They warned me that I would never get rich writing. And they were right.
I’ve been writing stories, articles, books and all kinds of other things for the past 40 years, and the proverbial check is still in the proverbial mail. But when it comes down to it, I know I won’t get rich. Oh, I wouldn’t object if it happened. But I am not holding my breath.
Instead, I received a nice reminder of why I write in snail mail today. It was in response to an editorial I wrote in the Southwestern Adventist University magazine, Southwestern Spirit (editing and writing for it is one of the many other hats I wear). You can read a copy of the actual editorial at my other blog site here.

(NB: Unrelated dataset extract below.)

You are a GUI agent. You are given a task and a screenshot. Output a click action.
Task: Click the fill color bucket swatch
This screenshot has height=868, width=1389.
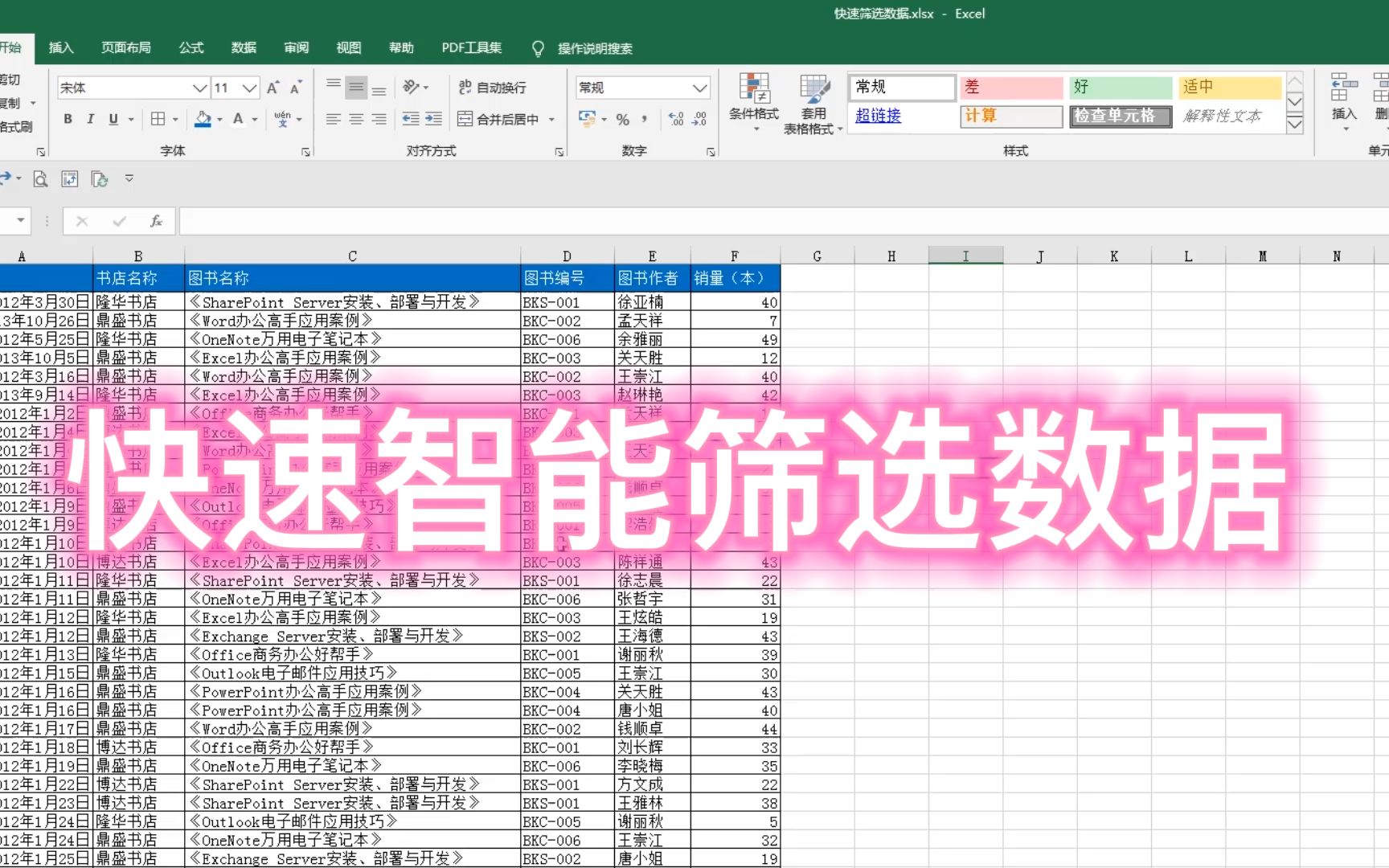point(201,119)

The nice card, on official stationery from Texas A & M University, was from Randy in their marketing department. He writes:
“Glen: You don’t know me and I’m not an alum of Southwestern. Our president forwards to me different alumni magazines to review–and he sent yours today. While your magazine is nicely done, I was drawn to “From the Editor” you penned. It was a good reminder of what’s important and what we’re to be about. Like you, my wife and I lost a lifelong friend recently. Like you, I get wrapped in minutia. Rather than missing iPads, mine tends to be rogue deans, VPs, etc. Nevertheless, thanks for writing from the heart and encouraging me to recalibrate and refocus.”

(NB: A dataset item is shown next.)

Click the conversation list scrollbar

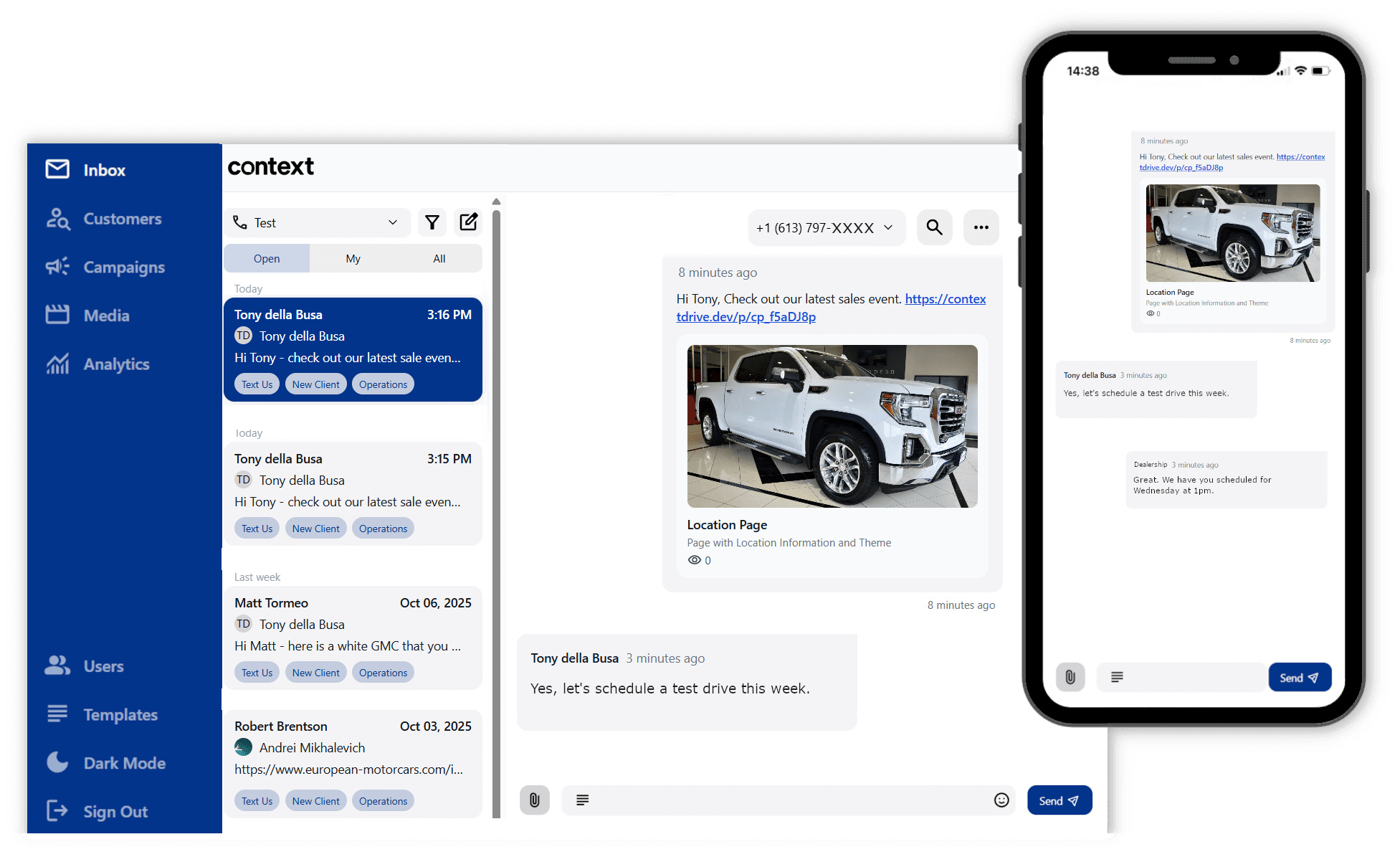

Writing can and should be a humbling experience. I told my Narrative Writing class this morning that we need to be a little frightened by what we are writing. If we get too comfortable, too complacent in our writing, it will show. Our writing will be boring, because we will be boring.
Just as a Christian I should be in continuous awe of God, never totally comfortable in His presence, we should never lose that awe about the privilege it is to call ourselves writers.